Hi everyone. I’m a real beginner with Fortran and have found this site a fantastic resource. My question is actually one my son asked me and I couldn’t answer, so I wondered if anyone might be able to educate me a bit!
So a thing I have found useful in learning the language is doing some simple programs to help my son with his school maths homework - really simple routines to help him check his answers in homework, that kind of thing. I showed him a simple program I did which I ran on both my Linux and Windows laptops. I had originally compiled the code on the Linux (Ubuntu) machine and it only takes up 18Kb on the machine. However, when I compile the very same code on the Windows machine, the file is over 2.5Mb!
There is absolutely no difference in the code and they were both compiled with the respective Windows and Linux versions of gfortran. So he asked me why one file was so much bigger than the other, and I can’t answer him. Any ideas?
@FortranFan thanks for your reply! It will definitely be interesting to hear what people think.
I get that end executable to 16.0Kb on Linux
I’m sure there is a perfectly good explanation (I did think probably something to do with Windows not being very economical, but that’s a pure guess so I told my son I’d get the real reason from someone who knew a bit about it).
I’m using GNU Fortran (Ubuntu 11.2.0-7ubuntu2) 11.2.0, and Ubuntu 21.10 on the Linux PC and the Windows is Windows 10, but I’ll have to check the gfortran version tomorrow as it’s my work computer.
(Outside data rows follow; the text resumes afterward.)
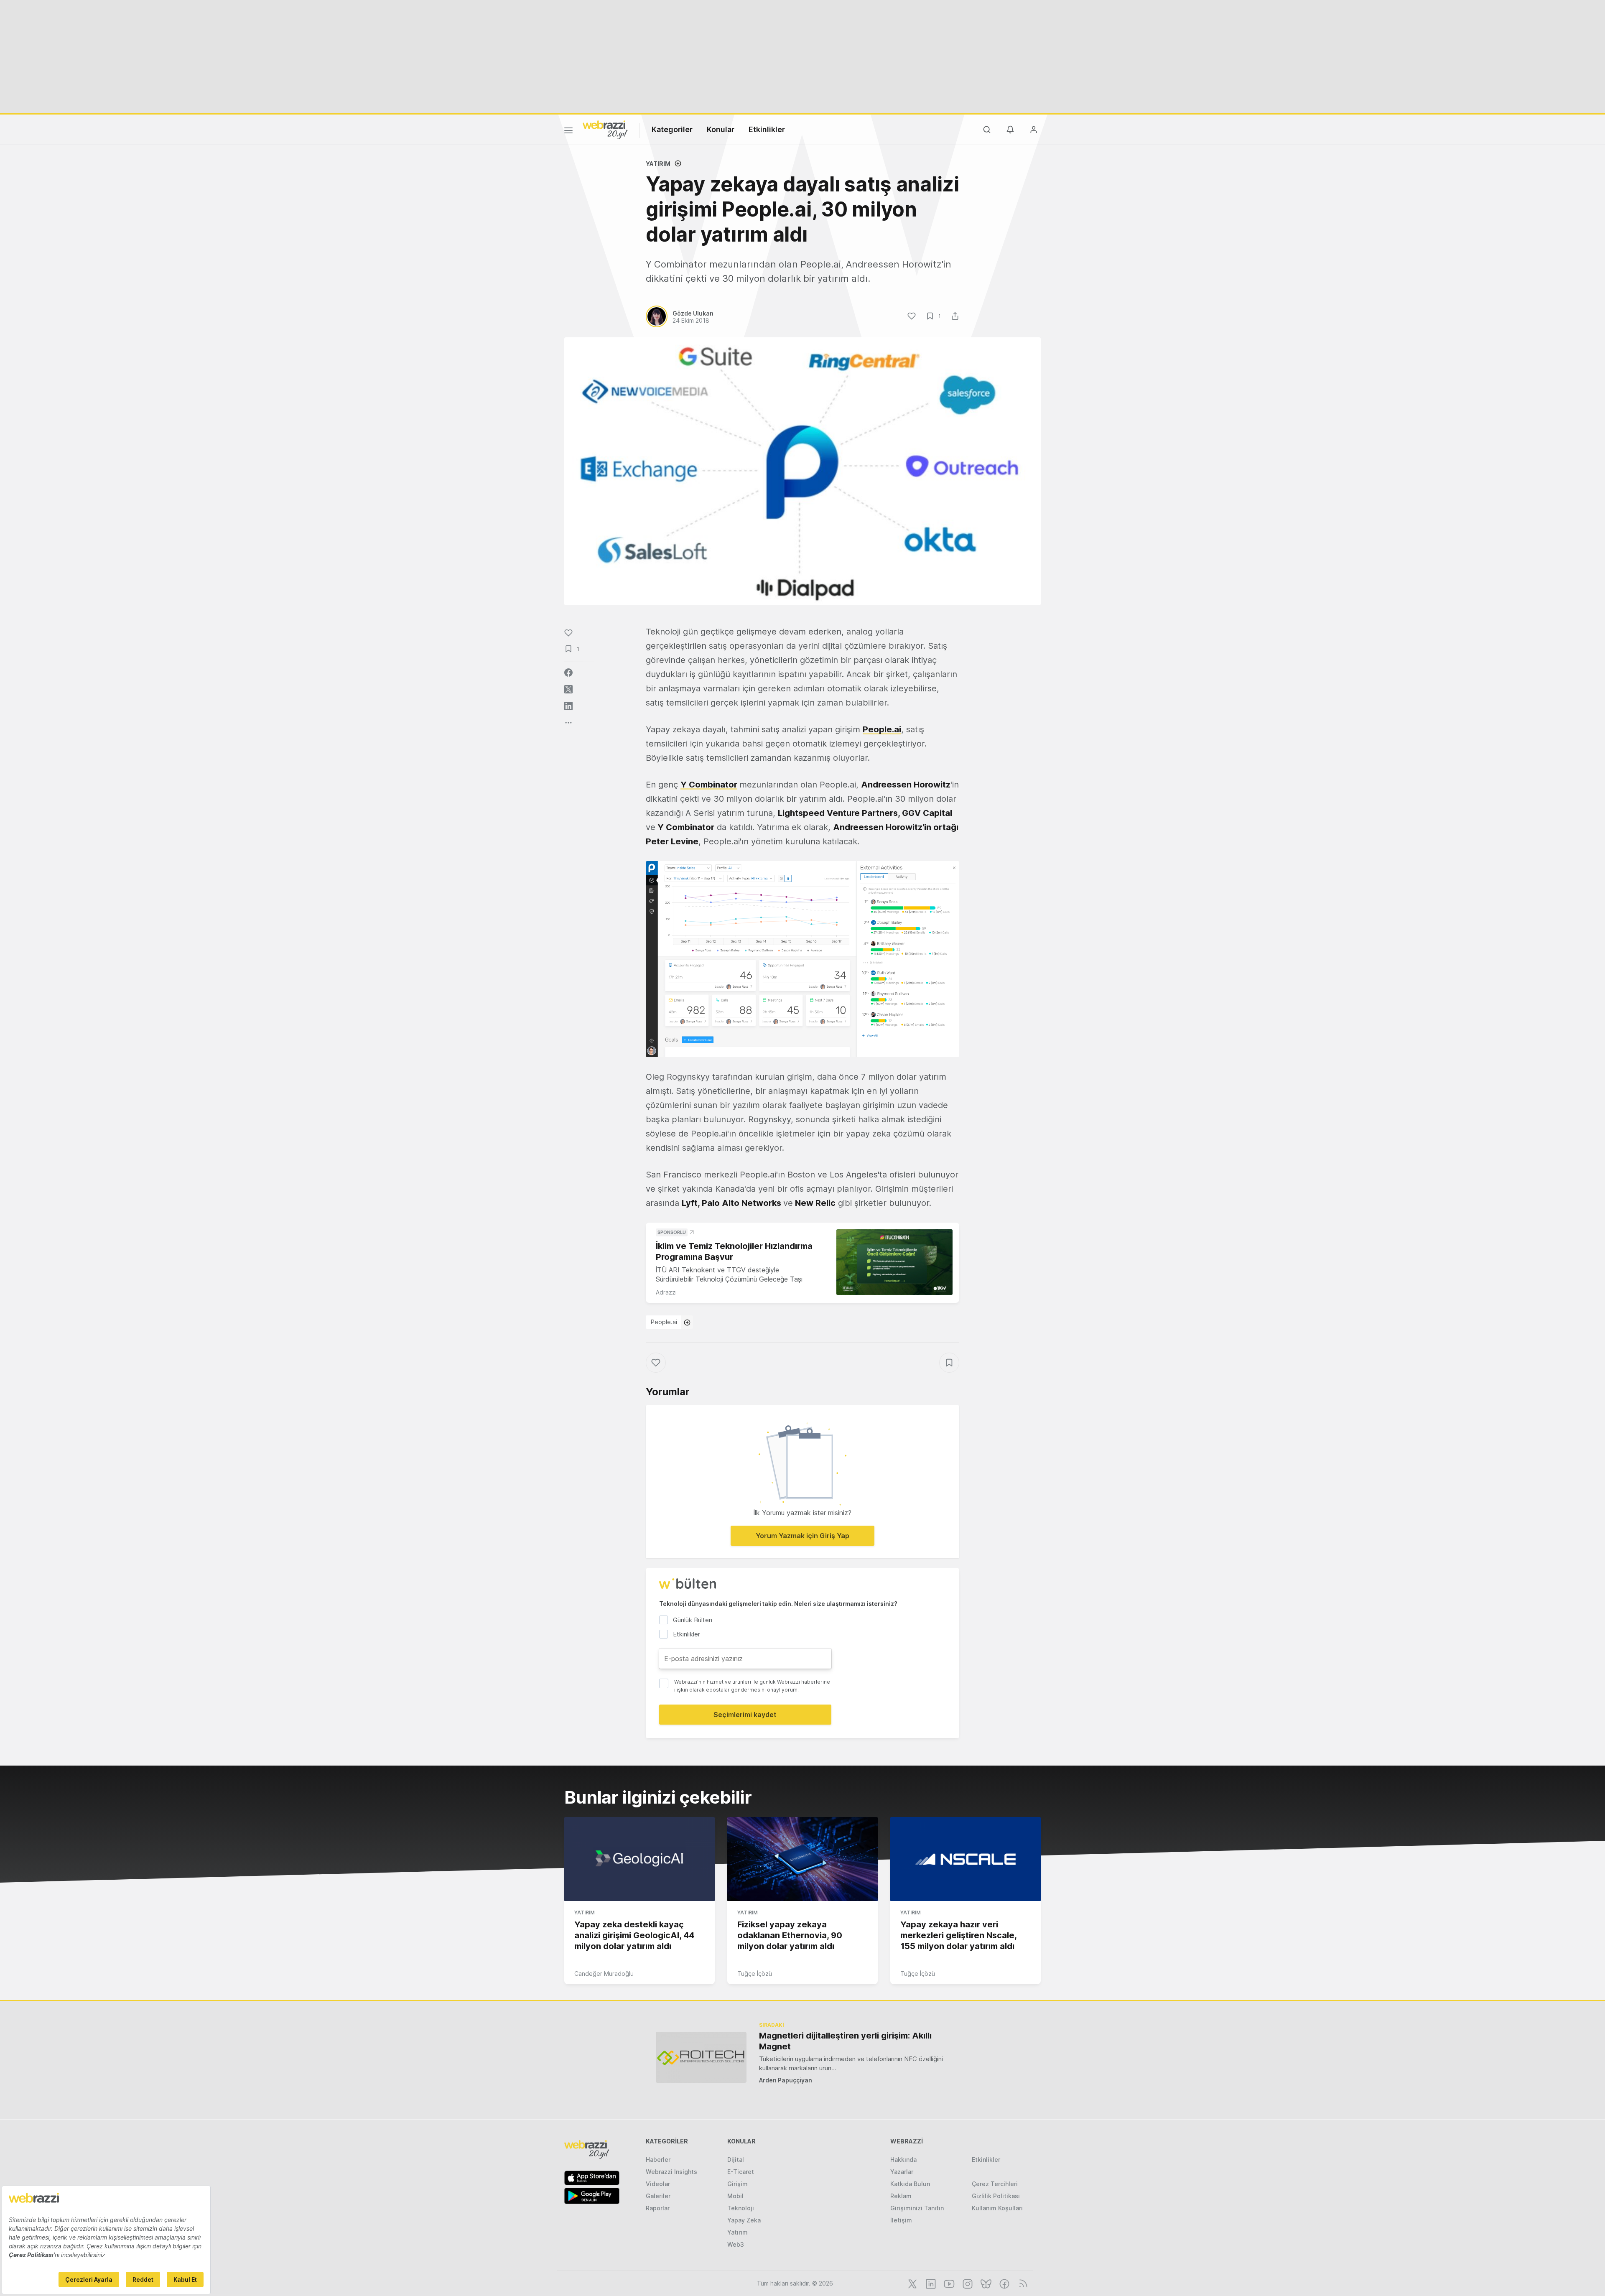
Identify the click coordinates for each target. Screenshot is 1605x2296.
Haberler (658, 2159)
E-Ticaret (740, 2171)
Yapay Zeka (744, 2220)
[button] (802, 959)
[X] (912, 2283)
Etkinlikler (767, 129)
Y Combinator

I’m thinking maybe it’s an older version of gfortran, but that hardly would account for such a massive difference.
I haven’t had a chance to investigate this hunch (and I’m not entirely sure to go about doing so), but I suspect that some run-time/system library is being statically linked (i.e. the compiled code for interacting with the system/running any Fortran program is included in the executable file) by default on Windows, but not on Linux. Just a hunch, and I could be totally wrong.
There are several different distributions of Gfortran for Windows (Cygwin, Mingw64, etc.) and the following applies only to the Cygwin version 9.3 on Windows 10 X64 that I have.
S:\lang>cat > end.f90
end
S:\lang>gfortran -O2 end.f90 -s
S:\lang>dir a.exe
Volume in drive S is RAMDISK
Volume Serial Number is xxxx-yyyy
Directory of S:\lang
11/29/2021 05:03 PM 8,704 a.exe
1 File(s) 8,704 bytes
0 Dir(s) 64,946,176 bytes free
It also enables -finline-functions, causes the compiler to tune for code size rather than execution speed, and performs further optimizations designed to reduce code size.
Concerning the Windows executable being larger, I think the right answer is the one from @everythingfunctional. The libgfortran runtime library is probably linked statically on Windows (see Link Options (The GNU Fortran Compiler)). I’ve done some searching but I couldn’t find the right commands needed to see all the steps taken when you call gfortran.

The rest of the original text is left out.